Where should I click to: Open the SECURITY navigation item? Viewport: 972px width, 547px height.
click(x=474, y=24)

...

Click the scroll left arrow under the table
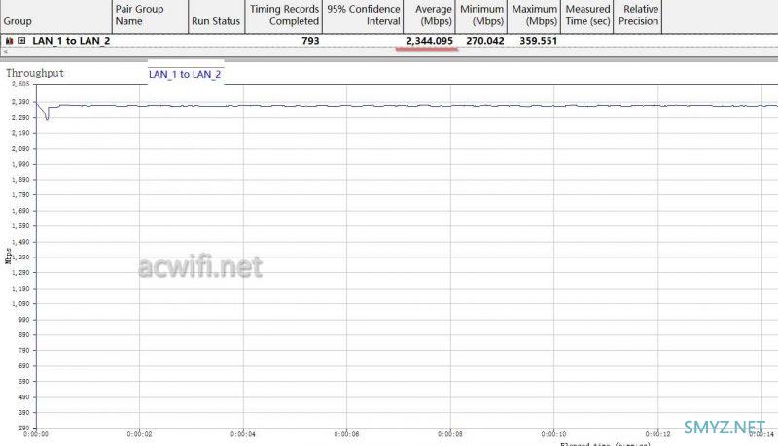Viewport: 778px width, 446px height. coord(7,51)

...

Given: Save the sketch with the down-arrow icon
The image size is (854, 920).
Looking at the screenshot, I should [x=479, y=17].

_THE EXERCISE_: Please reproduce the records verbatim, beginning at the line that contains "Given: Save the" and ending after the line that contains "Looking at the".

_TASK OUTPUT_:
Given: Save the sketch with the down-arrow icon
The image size is (854, 920).
Looking at the screenshot, I should [x=479, y=17].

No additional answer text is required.